Tales hechos no son de ninguna manera sorprendentes por cuanto la
sede mundial de la Iglesia católica, como cualquier otra concentración
de poder político y económico en el mundo, tiene tras de sí una historia
sórdida, marcada por toda suerte de crímenes, que en su caso se
remontan al milenio antepasado. Los aspectos novedosos en las
declaraciones de Milano son, por una parte, la determinación de asumir
los vicios vaticanos con una actitud transparente y, por la otra, la
admisión de que el enclave no puede sustraerse a los fenómenos de la
globalización.
Al parecer, los señalamientos del magistrado católico se inscriben en
la actitud impulsada por el papa Francisco de aligerar el tradicional
secretismo con que el Vaticano ha venido siendo administrado desde hace
muchos siglos y constituyen, en este sentido, un primer paso necesario y
saludable para hacer frente a los problemas que arrastra la dirigencia
mundial del catolicismo. El hecho mismo de reconocer la vulnerabilidad
vaticana ante los embates de la globalización constituye una admisión
tácita de la terrenalidad de la iglesia, condición evidente que los
pontificados anteriores intentaron negar a toda costa.

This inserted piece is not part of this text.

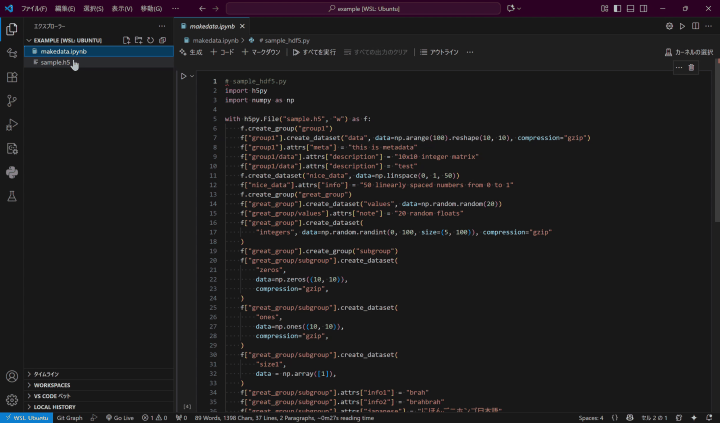Image resolution: width=720 pixels, height=423 pixels.
Task: Open the ファイル(F) menu
Action: [x=34, y=9]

Por lo demás, los señalamientos de Milano obligan a recordar
que no hay en el mundo un Estado ni una organización que se encuentren a
salvo de la capacidad de infiltración de la delincuencia organizada, la
cual se ha convertido, en nuestros días, en un actor político y
económico que se cuela en los circuitos financieros, los organismos
internacionales y también, por supuesto, en las instituciones
gubernamentales de todos los niveles.
Para enfrentar este problema es necesario, en primer lugar, reconocer
su existencia, y ello vale tanto para el Vaticano como para los
gobiernos nacionales.
Se requiere, asimismo, de un diagnóstico honesto y transparente
acerca de la presencia de dinero procedente de actividades ilícitas en
los sistemas internacionales bancario y bursátil y emprender acciones
multilaterales concertadas que vayan más allá de las actuales, que en la
mayoría de los casos han resultado ser meras simulaciones para
aparentar legalidad y voluntad política. Y los que deben dar el ejemplo
son los países ricos de Occidente, cuyas autoridades hablan y actúan
como si en sus propias jurisdicciones no existieran tales fenómenos.